ConclusionsResults of this study have some preliminary clinical implications. Though not currently approved as medical devices in the United States29 or any other country to the authors knowledge, the United Kingdom has provided guidance for how e-cigarettes and other nicotine delivery systems could apply for consideration as medical devices.30 In addition, a recent review has shown using e-cigarettes with nicotine results in higher quit rates than NRT or non-nicotine e-cigarettes31 and persons may prefer e-cigarettes given their similarity in inhalation to traditional cigarettes, as well as their customizations for nicotine level and flavor.32 Results of this study suggest that asking repeated questions about cigarette use, e-cigarette use, and their context will not necessarily increase either behavior or exposure to nicotine levels – meaning that providers who are asking their patients to monitor their e-cigarette use during an attempt to quit traditional cigarettes is unlikely to worsen smoking or quit outcomes. Simply monitoring traditional smoking and e-cigarette use may not change either behavior, and so enhancing motivation quit outcomes with behavioral therapies33 may be needed for persons wishing to replace traditional cigarettes with e-cigarettes. Though motivation to quit smoking was higher in the EMA group three months after e-cigarette initiation, this effect was small and would need to be replicated in additional studies to encourage providers to assign smoking and e-cigarette monitoring in order to increase future motivation to quit smoking.

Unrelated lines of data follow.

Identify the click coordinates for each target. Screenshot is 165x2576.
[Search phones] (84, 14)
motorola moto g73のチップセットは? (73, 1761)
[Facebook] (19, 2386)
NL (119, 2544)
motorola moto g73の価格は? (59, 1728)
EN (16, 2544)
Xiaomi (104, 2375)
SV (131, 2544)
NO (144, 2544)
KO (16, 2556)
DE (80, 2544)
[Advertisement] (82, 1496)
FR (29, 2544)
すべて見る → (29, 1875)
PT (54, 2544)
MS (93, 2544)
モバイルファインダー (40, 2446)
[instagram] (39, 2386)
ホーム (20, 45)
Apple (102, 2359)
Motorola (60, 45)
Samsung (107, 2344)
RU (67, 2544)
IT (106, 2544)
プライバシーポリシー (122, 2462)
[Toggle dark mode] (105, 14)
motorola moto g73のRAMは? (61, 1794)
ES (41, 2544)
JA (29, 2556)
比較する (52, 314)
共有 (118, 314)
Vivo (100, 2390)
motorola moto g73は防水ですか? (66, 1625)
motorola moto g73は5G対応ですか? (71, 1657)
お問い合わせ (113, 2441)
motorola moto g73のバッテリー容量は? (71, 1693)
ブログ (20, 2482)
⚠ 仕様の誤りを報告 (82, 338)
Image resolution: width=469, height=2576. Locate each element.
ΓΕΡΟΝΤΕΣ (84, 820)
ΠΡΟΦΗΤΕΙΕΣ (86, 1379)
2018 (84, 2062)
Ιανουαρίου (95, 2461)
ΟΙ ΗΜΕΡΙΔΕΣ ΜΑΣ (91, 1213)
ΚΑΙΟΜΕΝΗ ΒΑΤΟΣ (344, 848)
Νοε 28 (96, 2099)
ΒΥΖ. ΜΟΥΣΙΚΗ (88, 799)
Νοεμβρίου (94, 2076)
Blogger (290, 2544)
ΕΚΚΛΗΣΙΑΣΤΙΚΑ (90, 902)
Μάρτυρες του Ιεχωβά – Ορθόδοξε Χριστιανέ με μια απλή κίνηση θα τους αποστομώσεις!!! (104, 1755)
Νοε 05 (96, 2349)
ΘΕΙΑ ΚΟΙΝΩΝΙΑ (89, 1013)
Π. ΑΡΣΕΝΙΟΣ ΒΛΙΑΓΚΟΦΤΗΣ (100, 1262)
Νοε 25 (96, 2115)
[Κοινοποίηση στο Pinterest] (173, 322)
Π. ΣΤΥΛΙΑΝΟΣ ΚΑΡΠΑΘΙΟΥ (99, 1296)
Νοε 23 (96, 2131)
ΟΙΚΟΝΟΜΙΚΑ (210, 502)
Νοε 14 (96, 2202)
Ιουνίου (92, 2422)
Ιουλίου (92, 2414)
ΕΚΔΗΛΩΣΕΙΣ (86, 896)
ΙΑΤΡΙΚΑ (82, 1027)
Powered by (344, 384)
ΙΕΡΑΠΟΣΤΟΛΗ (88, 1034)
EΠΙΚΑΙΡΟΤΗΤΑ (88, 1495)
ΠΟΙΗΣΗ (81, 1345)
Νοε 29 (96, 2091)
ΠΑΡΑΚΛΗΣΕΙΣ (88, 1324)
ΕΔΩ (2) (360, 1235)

Results from the present investigation support the feasibility of EMA for the study of e-cigarette initiation and use, within the subset of participants who passed the EMA adherence test within the first week – that is, they completed at least 75¿;% of the EMA protocol in their first week. This suggests that the participants who are adherent to the EMA protocol do not become over-burdened or have other negative reactions to the EMA protocol. For this study, the independent variable was EMA reporting, and so participants were only included if they could complete the EMA reporting. However, for future EMA studies recruiting people who smoke daily initiating e-cigarette use, more incentives, additional training on the EMA reporting protocol particularly around user-initiated sleep mode, or additional information at screening or consent on the burden of EMA procedures may be needed, in order to prevent recruiting participants who are not able to complete the EMA protocol. Traditional concerns associated with the EMA methodology such as participant reactivity, did not appear to be active in people who smoke who are initiating e-cigarette use. In addition, this study tested a novel burst-of-measurement approach, which proved to be effective for capturing behavior under investigation across a several brief (7 day) time-periods over the course of three months, without dramatically increasing participant burden.